Metadata-Version: 2.3
Name: webimage
Version: 0.3.0
Summary: Webify your images
Keywords: images,web
Author: Mario Munoz
Author-email: Mario Munoz <pythonbynight@gmail.com>
Classifier: Development Status :: 3 - Alpha
Classifier: Intended Audience :: Developers
Classifier: Natural Language :: English
Classifier: Operating System :: OS Independent
Classifier: Programming Language :: Python :: 3
Classifier: Programming Language :: Python :: 3.14
Classifier: Topic :: Software Development
Classifier: Typing :: Typed
Requires-Dist: attrs>=25.4.0
Requires-Dist: pillow>=12.0.0
Requires-Python: >=3.14
Project-URL: Changelog, https://codeberg.org/pythonbynight/webimage/releases
Project-URL: Homepage, https://codeberg.org/pythonbynight/webimage
Project-URL: Issue, https://codeberg.org/pythonbynight/webimage/issues
Project-URL: Source, https://codeberg.org/pythonbynight/webimage
Description-Content-Type: text/markdown

# 🧙‍♀️ WebImage 🧙‍♂️

A tool to create responsive images for the web.

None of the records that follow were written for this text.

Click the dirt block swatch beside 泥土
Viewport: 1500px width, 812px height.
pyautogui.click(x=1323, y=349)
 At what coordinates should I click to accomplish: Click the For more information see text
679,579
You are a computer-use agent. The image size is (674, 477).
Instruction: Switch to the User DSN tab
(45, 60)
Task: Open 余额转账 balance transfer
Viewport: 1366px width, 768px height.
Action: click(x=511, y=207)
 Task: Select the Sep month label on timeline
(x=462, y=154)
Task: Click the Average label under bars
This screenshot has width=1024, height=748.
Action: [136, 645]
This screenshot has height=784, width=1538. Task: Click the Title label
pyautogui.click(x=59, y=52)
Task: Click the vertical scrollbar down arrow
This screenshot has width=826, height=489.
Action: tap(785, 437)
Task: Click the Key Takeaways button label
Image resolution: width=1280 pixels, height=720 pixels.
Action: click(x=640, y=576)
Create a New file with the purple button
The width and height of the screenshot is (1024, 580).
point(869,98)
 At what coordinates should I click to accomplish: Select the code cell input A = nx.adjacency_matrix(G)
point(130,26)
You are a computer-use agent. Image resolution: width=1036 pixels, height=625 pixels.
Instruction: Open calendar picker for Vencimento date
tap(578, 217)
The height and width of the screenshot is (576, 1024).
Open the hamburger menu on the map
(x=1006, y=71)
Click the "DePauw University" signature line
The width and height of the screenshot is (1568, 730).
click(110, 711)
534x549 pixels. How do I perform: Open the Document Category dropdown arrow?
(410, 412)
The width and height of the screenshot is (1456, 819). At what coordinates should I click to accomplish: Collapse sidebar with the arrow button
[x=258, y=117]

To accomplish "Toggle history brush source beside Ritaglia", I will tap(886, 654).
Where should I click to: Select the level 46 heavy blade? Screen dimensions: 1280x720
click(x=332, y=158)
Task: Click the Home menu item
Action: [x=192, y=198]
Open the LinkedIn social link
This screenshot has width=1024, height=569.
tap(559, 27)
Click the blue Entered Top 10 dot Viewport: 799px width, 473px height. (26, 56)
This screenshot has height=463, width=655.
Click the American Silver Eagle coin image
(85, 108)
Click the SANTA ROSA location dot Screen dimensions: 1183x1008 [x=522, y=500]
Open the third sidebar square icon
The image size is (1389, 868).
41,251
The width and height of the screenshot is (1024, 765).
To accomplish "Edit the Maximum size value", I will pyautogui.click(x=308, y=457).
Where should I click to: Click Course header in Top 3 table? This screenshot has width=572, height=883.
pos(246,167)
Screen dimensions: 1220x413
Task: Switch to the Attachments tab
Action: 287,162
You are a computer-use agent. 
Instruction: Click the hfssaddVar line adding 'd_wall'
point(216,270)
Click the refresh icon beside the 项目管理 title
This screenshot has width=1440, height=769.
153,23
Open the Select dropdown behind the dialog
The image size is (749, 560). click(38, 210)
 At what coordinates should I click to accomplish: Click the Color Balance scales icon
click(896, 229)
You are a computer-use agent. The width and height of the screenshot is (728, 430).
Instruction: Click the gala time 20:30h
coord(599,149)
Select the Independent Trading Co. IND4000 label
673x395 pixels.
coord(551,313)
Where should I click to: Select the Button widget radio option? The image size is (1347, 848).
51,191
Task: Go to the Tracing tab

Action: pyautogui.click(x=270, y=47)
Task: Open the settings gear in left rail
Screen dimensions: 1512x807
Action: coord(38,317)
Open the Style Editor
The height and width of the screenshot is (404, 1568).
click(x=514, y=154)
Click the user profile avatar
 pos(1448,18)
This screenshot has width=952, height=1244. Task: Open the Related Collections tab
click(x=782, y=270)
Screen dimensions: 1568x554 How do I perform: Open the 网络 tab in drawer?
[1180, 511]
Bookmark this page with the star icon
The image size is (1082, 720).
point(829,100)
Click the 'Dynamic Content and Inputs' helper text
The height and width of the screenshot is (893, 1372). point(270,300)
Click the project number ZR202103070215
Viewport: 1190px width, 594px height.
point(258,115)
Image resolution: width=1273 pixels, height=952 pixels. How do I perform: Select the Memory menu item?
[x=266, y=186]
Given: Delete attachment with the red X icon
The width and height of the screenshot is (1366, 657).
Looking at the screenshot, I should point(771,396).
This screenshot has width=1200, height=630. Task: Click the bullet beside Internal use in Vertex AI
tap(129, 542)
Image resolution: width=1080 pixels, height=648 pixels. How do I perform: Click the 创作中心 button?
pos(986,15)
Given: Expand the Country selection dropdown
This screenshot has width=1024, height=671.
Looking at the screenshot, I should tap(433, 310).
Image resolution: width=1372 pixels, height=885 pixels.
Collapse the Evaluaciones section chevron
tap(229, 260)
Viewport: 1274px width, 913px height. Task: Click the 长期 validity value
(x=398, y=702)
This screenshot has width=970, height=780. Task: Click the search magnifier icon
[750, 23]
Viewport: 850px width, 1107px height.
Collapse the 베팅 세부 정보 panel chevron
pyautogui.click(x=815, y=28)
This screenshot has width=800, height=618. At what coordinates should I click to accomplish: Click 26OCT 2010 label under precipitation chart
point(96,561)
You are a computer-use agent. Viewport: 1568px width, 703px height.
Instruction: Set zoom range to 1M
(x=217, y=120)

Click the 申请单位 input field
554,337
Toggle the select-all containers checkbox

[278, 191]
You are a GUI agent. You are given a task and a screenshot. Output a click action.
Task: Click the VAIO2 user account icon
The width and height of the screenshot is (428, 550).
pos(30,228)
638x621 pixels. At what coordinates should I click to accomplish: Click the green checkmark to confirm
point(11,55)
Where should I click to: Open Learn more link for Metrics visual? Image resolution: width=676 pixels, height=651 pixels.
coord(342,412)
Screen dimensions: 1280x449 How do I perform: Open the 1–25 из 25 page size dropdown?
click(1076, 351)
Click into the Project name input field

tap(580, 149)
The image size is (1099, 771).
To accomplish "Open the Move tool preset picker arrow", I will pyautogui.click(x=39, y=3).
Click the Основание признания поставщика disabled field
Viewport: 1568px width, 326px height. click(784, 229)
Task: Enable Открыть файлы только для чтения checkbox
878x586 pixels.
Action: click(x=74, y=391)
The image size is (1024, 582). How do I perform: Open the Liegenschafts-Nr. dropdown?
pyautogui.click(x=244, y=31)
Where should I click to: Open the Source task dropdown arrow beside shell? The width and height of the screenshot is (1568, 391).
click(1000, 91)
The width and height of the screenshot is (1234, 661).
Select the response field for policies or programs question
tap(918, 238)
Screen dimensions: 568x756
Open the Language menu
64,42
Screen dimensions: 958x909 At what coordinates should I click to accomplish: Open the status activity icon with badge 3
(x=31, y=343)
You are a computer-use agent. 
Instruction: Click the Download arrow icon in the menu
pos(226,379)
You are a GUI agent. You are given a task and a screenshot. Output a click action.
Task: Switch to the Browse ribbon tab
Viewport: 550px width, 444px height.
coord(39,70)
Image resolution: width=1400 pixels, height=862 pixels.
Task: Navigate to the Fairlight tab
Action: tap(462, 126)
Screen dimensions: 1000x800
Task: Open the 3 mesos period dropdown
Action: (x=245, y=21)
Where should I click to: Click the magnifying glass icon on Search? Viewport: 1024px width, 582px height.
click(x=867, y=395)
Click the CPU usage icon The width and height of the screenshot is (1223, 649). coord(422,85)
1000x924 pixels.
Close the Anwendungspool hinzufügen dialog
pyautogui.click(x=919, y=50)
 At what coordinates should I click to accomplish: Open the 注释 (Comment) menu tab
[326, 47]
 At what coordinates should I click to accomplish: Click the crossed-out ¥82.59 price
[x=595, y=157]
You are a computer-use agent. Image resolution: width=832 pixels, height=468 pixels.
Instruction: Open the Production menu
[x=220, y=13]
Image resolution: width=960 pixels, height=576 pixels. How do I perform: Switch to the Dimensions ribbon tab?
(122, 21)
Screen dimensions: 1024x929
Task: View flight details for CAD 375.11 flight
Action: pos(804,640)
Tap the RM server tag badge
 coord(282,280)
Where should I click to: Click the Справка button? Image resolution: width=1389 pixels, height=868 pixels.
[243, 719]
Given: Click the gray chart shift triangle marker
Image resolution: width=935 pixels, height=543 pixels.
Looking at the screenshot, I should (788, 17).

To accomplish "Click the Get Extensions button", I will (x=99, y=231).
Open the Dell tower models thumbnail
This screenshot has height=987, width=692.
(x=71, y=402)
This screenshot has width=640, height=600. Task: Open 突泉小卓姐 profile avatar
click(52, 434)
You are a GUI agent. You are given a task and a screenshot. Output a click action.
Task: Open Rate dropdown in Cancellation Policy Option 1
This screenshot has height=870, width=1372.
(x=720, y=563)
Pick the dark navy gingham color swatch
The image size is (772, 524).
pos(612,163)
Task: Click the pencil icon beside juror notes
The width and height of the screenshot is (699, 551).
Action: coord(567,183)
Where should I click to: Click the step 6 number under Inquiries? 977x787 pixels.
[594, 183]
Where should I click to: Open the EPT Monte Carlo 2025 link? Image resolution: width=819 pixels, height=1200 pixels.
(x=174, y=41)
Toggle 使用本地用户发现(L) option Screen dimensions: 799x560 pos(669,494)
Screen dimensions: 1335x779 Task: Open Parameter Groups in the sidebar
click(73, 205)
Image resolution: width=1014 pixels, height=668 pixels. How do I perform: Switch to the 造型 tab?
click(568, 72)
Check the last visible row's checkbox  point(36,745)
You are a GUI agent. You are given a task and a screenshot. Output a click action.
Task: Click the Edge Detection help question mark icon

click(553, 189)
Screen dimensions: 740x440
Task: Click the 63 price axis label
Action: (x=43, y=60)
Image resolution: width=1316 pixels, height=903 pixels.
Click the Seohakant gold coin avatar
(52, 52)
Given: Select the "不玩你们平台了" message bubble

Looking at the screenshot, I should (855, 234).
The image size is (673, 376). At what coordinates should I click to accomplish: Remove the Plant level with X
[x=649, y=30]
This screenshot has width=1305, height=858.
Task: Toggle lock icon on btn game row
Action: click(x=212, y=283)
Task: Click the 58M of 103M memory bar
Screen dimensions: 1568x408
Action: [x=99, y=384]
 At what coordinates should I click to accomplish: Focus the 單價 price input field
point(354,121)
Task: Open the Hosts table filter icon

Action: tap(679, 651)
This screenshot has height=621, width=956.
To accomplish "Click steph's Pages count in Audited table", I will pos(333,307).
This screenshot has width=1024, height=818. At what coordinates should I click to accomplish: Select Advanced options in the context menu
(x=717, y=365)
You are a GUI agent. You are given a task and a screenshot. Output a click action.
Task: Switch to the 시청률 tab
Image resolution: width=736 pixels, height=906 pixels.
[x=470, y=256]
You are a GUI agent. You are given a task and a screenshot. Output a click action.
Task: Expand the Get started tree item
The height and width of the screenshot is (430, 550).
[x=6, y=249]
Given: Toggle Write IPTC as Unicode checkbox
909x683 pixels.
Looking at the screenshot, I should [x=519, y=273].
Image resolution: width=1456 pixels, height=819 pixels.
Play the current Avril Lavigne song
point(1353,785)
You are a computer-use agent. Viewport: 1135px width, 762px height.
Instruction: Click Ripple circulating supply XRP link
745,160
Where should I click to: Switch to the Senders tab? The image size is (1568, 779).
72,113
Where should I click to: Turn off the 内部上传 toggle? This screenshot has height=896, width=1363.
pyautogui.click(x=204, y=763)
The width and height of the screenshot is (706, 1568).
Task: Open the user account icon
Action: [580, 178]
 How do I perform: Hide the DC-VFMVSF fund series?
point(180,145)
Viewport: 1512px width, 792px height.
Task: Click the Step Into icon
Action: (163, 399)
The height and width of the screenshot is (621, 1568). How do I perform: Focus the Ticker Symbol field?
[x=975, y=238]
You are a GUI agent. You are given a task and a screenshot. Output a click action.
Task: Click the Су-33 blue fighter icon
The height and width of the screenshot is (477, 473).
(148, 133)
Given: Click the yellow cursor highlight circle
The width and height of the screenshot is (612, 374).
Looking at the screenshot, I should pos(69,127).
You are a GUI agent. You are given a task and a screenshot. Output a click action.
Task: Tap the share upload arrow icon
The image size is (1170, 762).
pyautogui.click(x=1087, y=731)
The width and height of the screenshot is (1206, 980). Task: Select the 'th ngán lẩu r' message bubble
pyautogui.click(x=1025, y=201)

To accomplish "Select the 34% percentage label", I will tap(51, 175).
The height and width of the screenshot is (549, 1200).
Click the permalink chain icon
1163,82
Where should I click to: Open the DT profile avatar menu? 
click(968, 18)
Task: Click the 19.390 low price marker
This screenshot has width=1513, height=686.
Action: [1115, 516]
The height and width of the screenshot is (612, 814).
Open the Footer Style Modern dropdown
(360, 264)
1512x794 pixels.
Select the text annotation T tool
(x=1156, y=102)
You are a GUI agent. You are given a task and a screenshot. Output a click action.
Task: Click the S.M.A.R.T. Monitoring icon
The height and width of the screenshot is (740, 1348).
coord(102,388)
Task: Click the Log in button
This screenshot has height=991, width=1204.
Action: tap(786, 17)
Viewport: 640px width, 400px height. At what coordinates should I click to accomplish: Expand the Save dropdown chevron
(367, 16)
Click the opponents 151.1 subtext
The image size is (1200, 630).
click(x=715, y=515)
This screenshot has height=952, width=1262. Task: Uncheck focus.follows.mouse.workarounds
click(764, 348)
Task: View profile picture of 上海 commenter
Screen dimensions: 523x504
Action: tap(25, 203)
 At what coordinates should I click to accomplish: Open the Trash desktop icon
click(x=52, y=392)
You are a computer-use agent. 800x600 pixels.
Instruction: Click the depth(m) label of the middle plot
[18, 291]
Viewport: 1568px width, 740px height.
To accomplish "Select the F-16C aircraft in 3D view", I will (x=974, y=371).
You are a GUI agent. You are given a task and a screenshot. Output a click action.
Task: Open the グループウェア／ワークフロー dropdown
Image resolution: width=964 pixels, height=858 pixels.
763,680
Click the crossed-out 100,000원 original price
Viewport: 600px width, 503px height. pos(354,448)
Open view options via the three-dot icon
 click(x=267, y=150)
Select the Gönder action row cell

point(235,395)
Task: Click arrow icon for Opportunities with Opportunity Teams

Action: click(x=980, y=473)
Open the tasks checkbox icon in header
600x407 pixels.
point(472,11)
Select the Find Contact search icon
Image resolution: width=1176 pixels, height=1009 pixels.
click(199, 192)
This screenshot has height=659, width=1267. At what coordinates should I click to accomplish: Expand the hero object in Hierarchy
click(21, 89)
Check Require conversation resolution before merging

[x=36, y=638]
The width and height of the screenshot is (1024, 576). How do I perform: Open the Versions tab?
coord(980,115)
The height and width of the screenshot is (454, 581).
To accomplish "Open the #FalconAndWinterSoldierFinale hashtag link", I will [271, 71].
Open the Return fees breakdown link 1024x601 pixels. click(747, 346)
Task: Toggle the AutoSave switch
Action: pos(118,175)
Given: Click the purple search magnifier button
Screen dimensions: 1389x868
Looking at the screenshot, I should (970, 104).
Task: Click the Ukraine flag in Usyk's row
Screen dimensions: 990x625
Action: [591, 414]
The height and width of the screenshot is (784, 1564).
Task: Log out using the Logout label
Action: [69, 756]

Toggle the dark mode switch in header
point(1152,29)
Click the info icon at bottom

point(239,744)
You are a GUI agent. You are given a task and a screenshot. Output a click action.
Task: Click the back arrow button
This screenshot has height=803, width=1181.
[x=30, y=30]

And Webby Mage makes it all happen under the hood!

## Webify Your Pics

I always seem to have a hard time dealing with images on my blog. The pictures I take on my phone are great and all, but they are really big! And I don't really have a good system for getting them on a post.

It's so bad that sometimes I'll have an entire post about a vacation that has **no pictures** because it's kind of pain to resize those images, find some sort of naming convention, adding them to the correct directory, and then making sure that the HTML is responsive. (Are we even using `srcset`?)

This package hopes to ease the burden just a little bit by automating some of that process. Dump your images in a directory. Then use this package to automatically resize and optimize your images for the web, also optionally generating an HTML snippet you can drop in your code.

## Getting Started

Keep in mind, `WebiMage` is a work in progress.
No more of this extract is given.